Elena Kagan said today she would have supported the nomination of her friend Miguel Estrada to a federal appellate judgeship, if only Estrada had asked.
Kagan, under questioning from Sen. John Cornyn (R-Texas), noted that she wrote letters of support for two of President George W. Bush’s judicial nominees. They were Michael McConnell, who was confirmed to the U.S. Court of Appeals for the 10th Circuit, and Peter Keisler, who was nominated but not confirmed to the D.C. Circuit.
“If I didn’t with Miguel, it’s because he didn’t ask me to do so,” Kagan said.
The letter may be forthcoming now. Earlier in the day, Sen. Lindsey Graham (R-S.C.) also brought up Estrada’s nomination and asked Kagan whether she would write a letter endorsing him. Kagan said she would do so, and she praised Estrada’s qualifications to be an appellate judge or a Supreme Court justice.
Estrada’s nomination, also to the D.C. Circuit, failed after Democrats blocked several attempts to bring it to a vote on the Senate floor. They criticized his views on civil rights and asked to review confidential records from his time in the Solicitor General’s Office, though they had another reason to oppose him, as well: Estrada was viewed as a potential future nominee to the Supreme Court, and he could have been the first Hispanic nominee.
Now back at the Washington office of Gibson, Dunn & Crutcher as a partner, Estrada is co-chair of the firm’s appellate practice.

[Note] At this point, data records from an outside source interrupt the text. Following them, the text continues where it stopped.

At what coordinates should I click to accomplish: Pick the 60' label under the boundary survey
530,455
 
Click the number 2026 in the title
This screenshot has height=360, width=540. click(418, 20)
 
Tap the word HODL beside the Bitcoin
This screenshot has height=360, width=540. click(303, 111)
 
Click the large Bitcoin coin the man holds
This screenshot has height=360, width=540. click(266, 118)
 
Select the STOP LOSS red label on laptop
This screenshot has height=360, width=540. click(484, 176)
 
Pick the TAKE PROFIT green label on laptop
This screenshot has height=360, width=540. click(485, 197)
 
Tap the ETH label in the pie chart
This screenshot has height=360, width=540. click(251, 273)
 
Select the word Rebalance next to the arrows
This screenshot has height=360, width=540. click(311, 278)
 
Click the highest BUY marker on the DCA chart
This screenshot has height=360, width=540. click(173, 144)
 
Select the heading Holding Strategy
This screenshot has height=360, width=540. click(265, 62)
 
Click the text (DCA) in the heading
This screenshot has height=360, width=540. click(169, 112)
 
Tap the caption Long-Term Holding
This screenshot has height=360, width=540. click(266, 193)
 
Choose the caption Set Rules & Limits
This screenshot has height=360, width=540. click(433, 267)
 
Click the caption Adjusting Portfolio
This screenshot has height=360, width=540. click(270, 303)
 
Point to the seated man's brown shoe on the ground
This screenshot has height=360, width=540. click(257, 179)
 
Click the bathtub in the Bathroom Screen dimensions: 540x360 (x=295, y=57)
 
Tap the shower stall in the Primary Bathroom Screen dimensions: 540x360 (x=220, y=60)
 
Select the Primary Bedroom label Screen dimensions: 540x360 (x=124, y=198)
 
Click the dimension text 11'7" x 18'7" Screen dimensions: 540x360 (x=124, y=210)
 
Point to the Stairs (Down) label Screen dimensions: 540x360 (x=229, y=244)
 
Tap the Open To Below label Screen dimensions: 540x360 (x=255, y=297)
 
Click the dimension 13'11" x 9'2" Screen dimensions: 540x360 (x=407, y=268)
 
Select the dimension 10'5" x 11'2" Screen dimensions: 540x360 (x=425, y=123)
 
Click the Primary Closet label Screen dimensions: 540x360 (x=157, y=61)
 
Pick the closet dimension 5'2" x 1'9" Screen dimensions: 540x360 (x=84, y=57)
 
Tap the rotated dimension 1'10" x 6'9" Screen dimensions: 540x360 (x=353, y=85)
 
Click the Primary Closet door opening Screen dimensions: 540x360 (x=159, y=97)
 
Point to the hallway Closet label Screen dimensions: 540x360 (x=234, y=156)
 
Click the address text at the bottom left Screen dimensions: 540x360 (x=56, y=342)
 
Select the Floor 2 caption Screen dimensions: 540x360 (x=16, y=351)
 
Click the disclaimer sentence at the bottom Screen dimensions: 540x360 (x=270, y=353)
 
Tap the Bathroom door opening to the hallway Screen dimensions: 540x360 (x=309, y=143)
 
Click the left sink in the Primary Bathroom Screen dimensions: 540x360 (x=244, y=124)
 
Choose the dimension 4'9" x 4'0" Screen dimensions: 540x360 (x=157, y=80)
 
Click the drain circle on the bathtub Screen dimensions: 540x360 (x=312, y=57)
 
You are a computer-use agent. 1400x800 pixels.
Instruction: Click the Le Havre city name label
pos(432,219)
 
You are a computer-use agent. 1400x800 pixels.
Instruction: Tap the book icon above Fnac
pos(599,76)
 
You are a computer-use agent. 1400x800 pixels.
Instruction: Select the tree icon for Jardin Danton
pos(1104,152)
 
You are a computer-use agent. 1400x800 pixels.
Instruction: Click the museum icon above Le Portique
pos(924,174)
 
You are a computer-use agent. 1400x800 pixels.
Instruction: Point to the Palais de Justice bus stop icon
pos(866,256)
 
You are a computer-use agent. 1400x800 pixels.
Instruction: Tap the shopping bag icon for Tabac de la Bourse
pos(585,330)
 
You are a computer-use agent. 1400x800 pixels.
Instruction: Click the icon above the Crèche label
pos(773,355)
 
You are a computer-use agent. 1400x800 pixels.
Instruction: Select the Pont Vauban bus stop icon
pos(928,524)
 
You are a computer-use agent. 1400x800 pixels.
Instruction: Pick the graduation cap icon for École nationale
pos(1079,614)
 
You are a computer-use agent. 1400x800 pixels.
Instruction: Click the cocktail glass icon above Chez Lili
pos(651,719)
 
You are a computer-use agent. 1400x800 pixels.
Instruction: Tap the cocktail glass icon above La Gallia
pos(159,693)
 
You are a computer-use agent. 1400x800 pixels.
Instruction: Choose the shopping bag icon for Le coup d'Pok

The subject of his filibustered nomination came up because Estrada and Kagan are longtime friends. They met as students at Harvard Law School, where they were assigned to sit next to each other during their first year, and Estrada has endorsed Kagan’s nomination to the Supreme Court.
Cornyn asked whether Kagan did the same for Estrada after his nomination fight began in 2001. “Did you ever speak out publicly or talk to him privately about his nomination and the fact that he was filibustered seven times?” he asked.
“Senator Cornyn, I would have done whatever he asked me to do, because he’s a great friend and a great person,” Kagan replied, before noting the letters she wrote for McConnell and Keisler.
Kagan did not mention one other similarity between her and Estrada: She was nominated to the D.C. Circuit, too, in 1999, but her nomination failed after Sen. Orrin Hatch (R-Utah), then the chairman of the Senate Judiciary Committee, declined to schedule a hearing.